**** RECORDED DATA ****
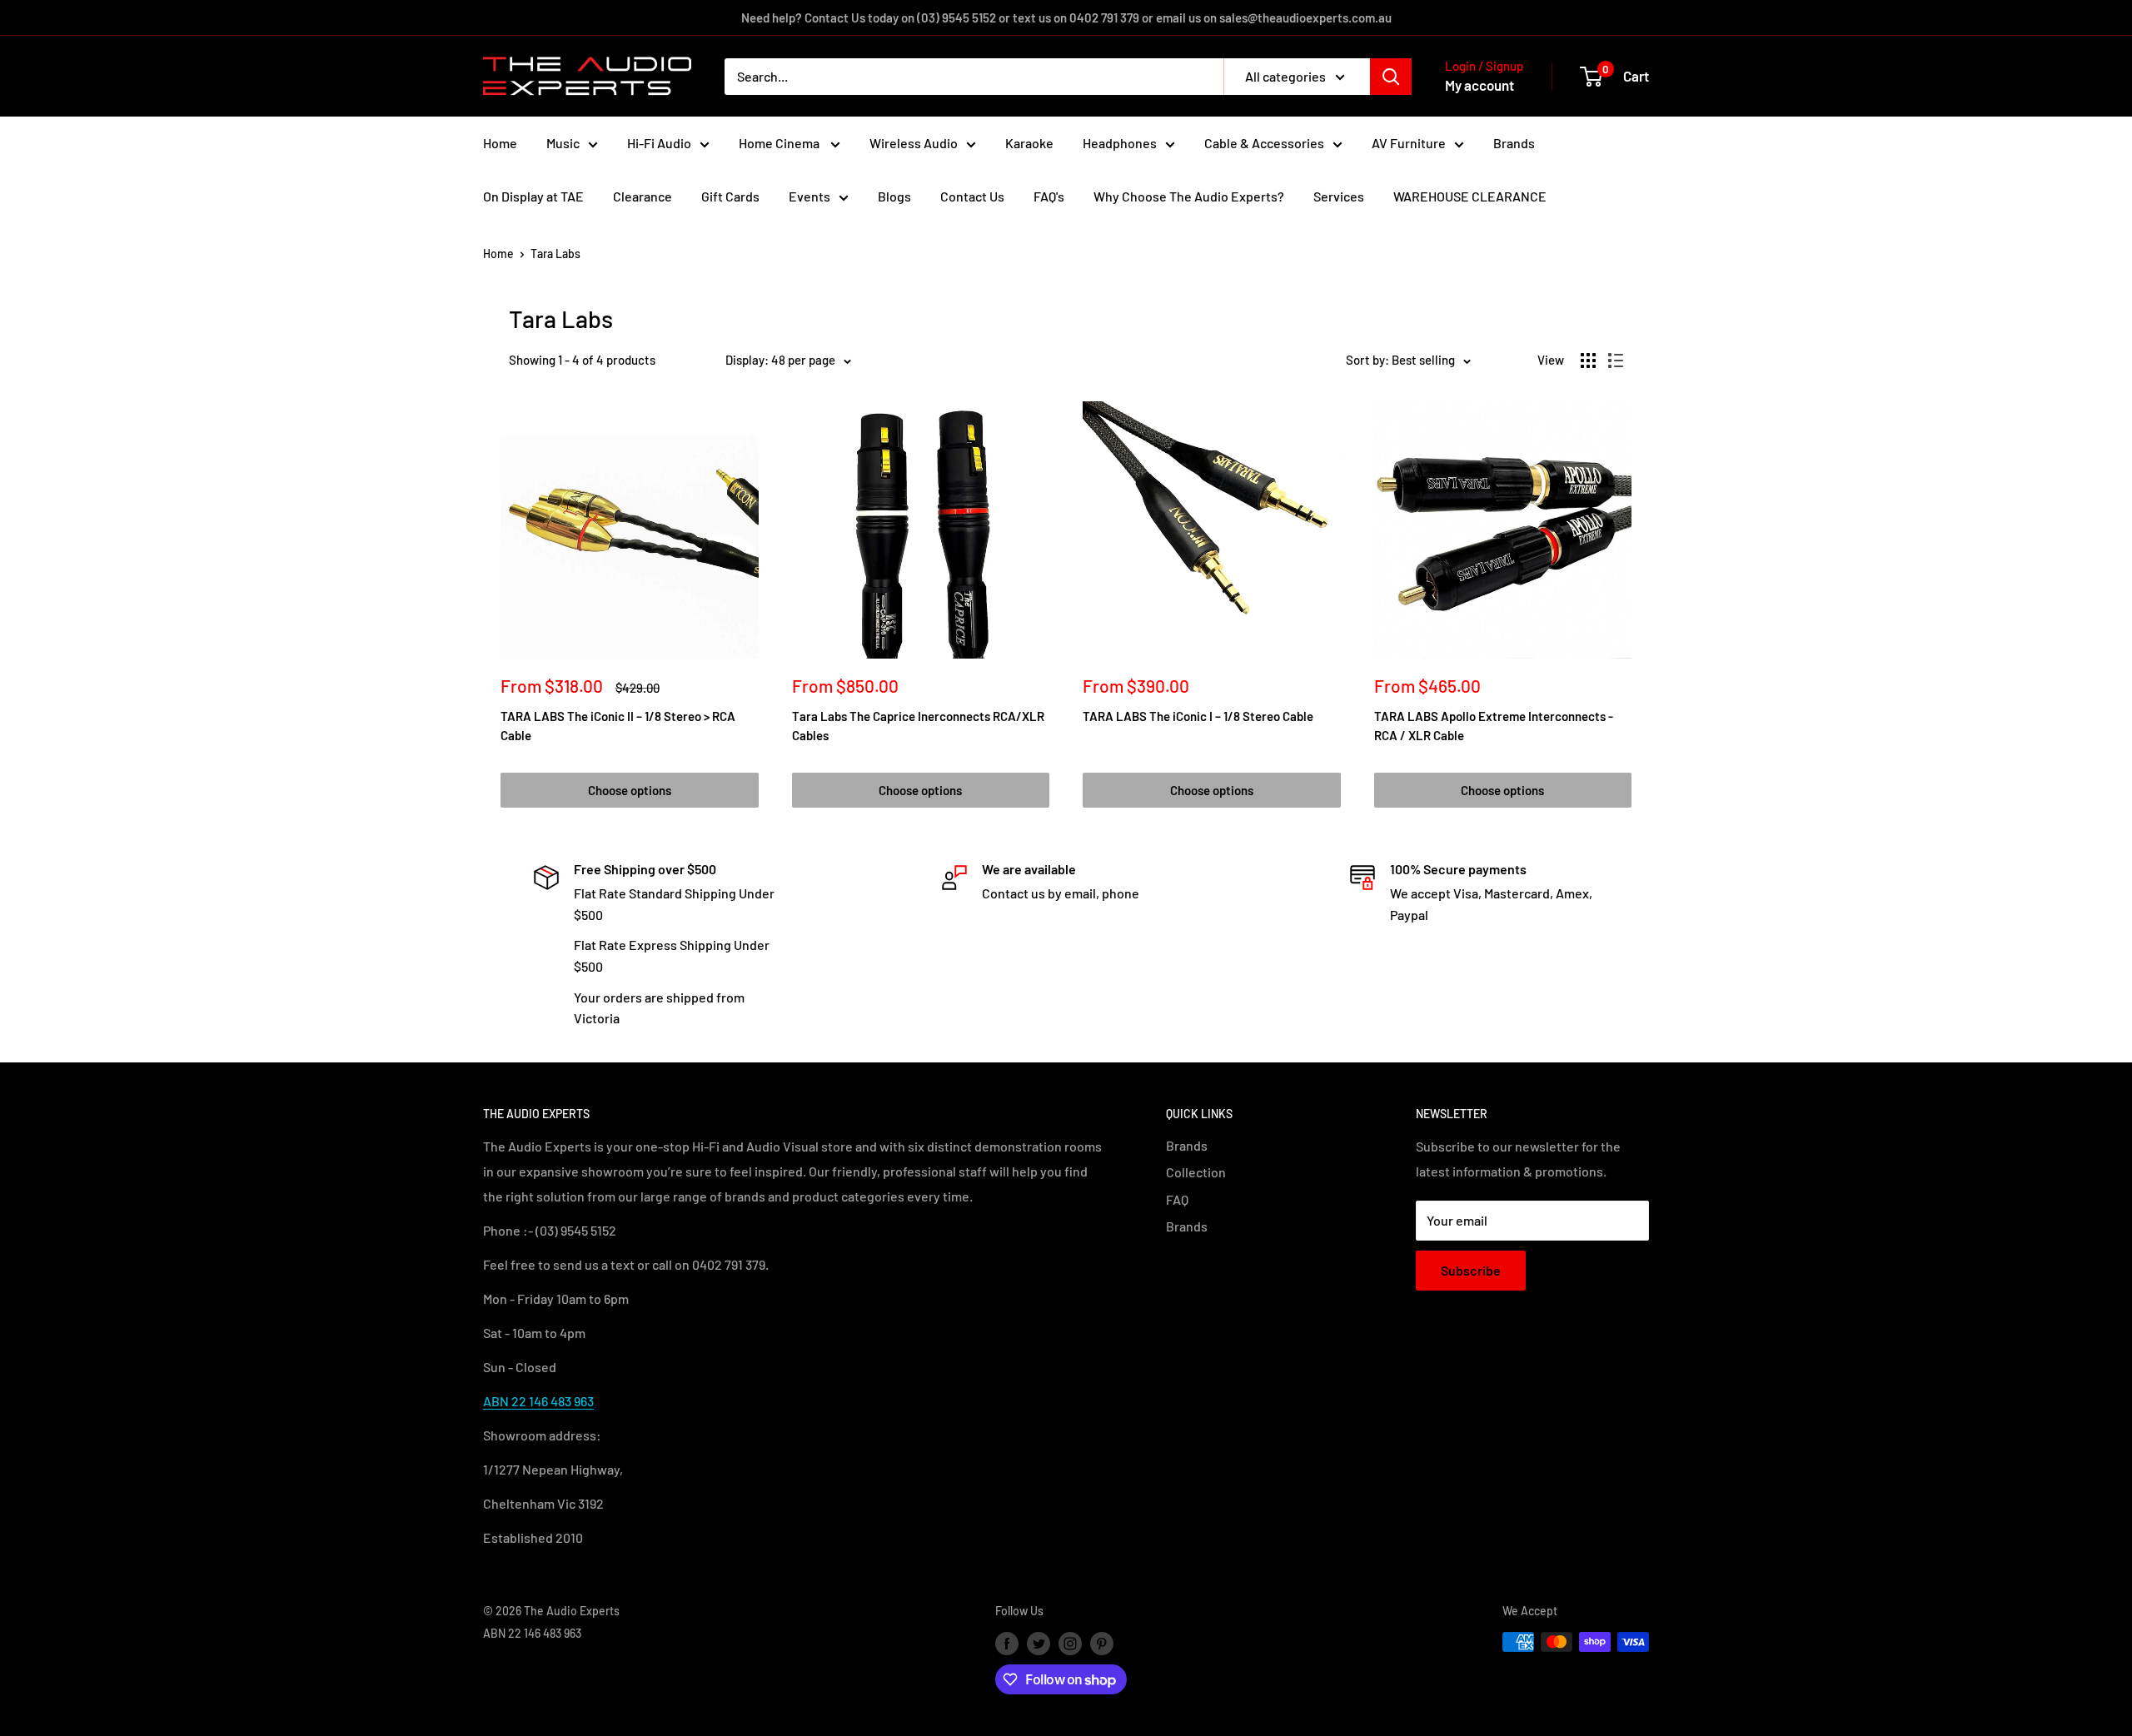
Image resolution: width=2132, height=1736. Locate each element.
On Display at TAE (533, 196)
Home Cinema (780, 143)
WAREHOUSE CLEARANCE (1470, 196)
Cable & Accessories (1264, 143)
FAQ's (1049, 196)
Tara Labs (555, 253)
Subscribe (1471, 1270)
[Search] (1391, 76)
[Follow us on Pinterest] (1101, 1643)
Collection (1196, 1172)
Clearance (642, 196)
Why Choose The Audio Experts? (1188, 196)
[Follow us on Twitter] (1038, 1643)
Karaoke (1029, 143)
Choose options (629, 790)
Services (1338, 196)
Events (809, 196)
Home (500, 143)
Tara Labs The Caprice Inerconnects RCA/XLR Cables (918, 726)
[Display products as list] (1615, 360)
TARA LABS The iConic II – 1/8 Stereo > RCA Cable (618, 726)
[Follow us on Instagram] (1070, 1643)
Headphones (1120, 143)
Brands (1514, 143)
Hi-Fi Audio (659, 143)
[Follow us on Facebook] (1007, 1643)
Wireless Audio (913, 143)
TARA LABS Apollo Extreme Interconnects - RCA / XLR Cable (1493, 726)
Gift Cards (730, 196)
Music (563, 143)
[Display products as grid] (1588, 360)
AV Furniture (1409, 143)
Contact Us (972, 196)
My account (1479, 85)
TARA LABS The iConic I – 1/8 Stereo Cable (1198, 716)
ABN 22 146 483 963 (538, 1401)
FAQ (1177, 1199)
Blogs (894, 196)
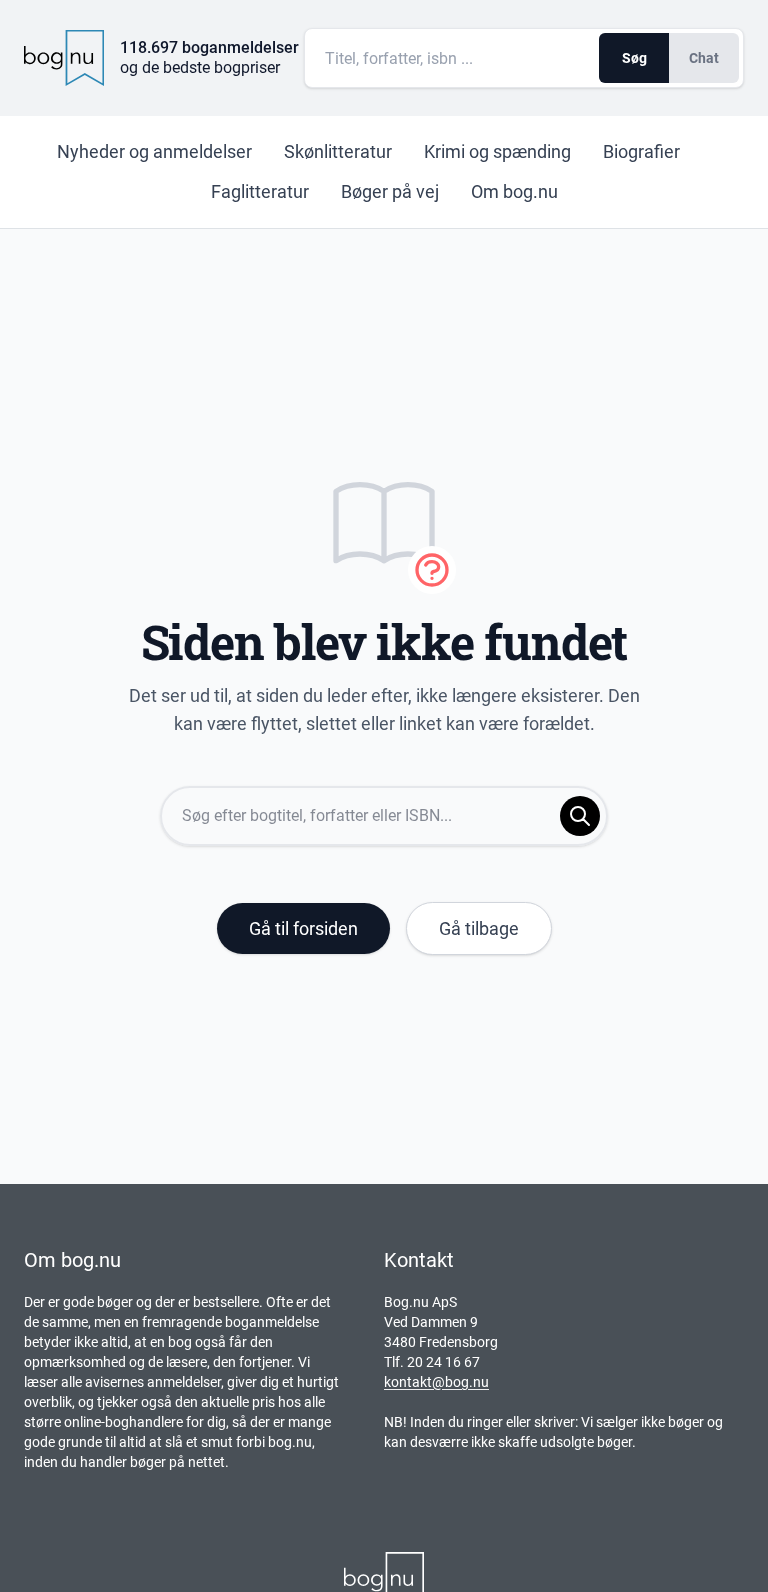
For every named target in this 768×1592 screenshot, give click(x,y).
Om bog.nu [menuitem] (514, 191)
****
### [WHAT YOU SHOULD DO]
Some lines in the material contain "Choose". Show all of them.

### [ANSWER TO THE PROBLEM]
Why Choose The Audio Experts? (1188, 196)
Choose options (629, 790)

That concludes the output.